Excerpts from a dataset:
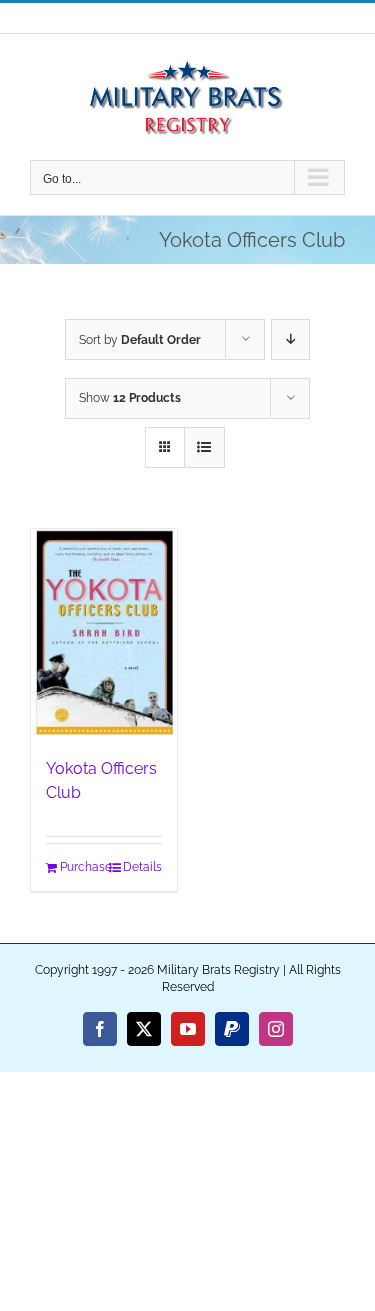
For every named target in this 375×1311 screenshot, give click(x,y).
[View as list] (204, 447)
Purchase (81, 867)
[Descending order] (290, 339)
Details (142, 867)
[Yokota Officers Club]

What you need to do: Your copy should hold each line above exactly and no pictures at all.

Task output:
For every named target in this 375×1311 screenshot, give click(x,y).
[View as list] (204, 447)
Purchase (81, 867)
[Descending order] (290, 339)
Details (142, 867)
[Yokota Officers Club]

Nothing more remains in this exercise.